Private IP Configuration¶
A Guide for Dataflow Pipeline Execution
Goals¶
In this document, we’ll describe how to use Private IP for the execution of a dataflow pipeline.
Background¶
When we are running the dataflow pipeline, GCP decides to spawn one or more new VM-instances. By default, each VM-instance will have an External IP address.

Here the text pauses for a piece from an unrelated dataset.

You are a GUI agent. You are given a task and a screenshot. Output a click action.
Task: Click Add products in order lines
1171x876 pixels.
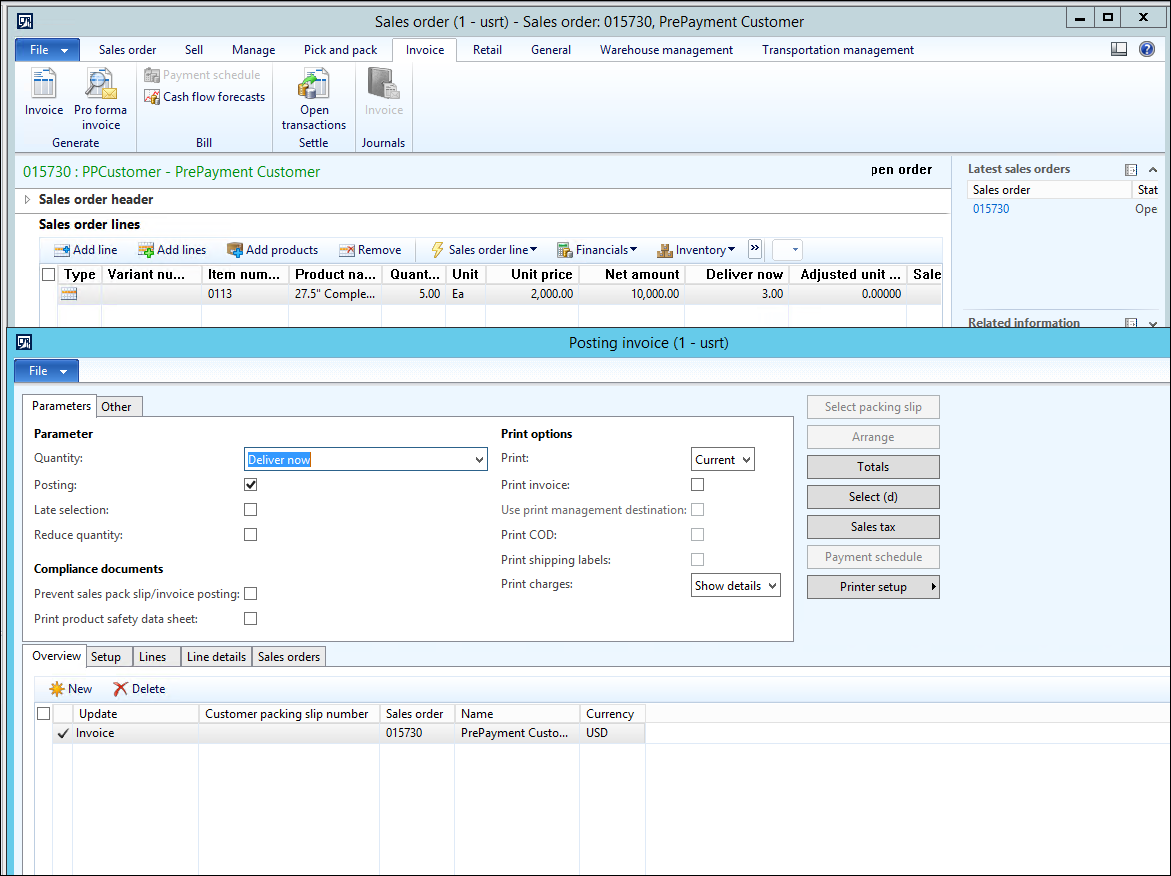[272, 250]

Considering a billing account has a limited number of External IP addresses, we can skip this overhead by providing VPC-parameters as CLI-input of dataflow.
Following table* summarizes the required input parameters.
Field |
Description |
|---|---|
network |
The Compute Engine network for launching Compute Engine instances to run your pipeline. If not set, Google Cloud assumes that you intend to use a network named default. |
subnetwork |
The Compute Engine subnetwork for launching Compute Engine instances to run your pipeline. |
no_use_public_ips |
Command-line flag that sets use_public_ips to False. If the option is not explicitly enabled or disabled, the Dataflow workers use public IP addresses. |
(* excerpt from GCP pipeline-options)
Steps to Configure VPC¶
Configure VPC-Network & Subnetwork
Configure Firewall-Rule
Configure NAT & Router
Sample commands to trigger dataflow pipeline execution using above options
Configure VPC-Network & Subnetwork¶
Open GCP’s Create VPC-Network page.
Provide name, description.
Select “Subnet creation mode” as Custom.
Provide name, description, region, IP address range & other
Select “Private Google Access” as On.
Complete VPC-Network creation by providing other required parameters. Refer to GCP’s Create-VPC-Network documentation for more details.

Configure Firewall-Rule¶
Open GCP’s Create a firewall rule page.
Provide name, description. You may set “Logs” as Off.
For the “Network” drop-down, select the network that we created in the previous step.
Select “Direction of traffic” as Ingress & “Action on match” as Allow.
Complete Firewall-Rule creation by providing other necessary information. Refer to GCP’s Configuring-Firewall documentation for more details.

Configure NAT & Router¶
Open GCP’s Create a NAT gateway page.
Provide name, region.
For the “Network” drop-down, select the network that we created earlier.
For the “Router” drop-down, EITHER select pre-created router OR click on “create new router”.
a. Complete router creation by providing name, description & region. Refer to GCP’s Create-Router documentation for more details.Complete NAT gateway creation by providing required details. Refer to GCP’s Create-NAT-Gateway documentation for more details.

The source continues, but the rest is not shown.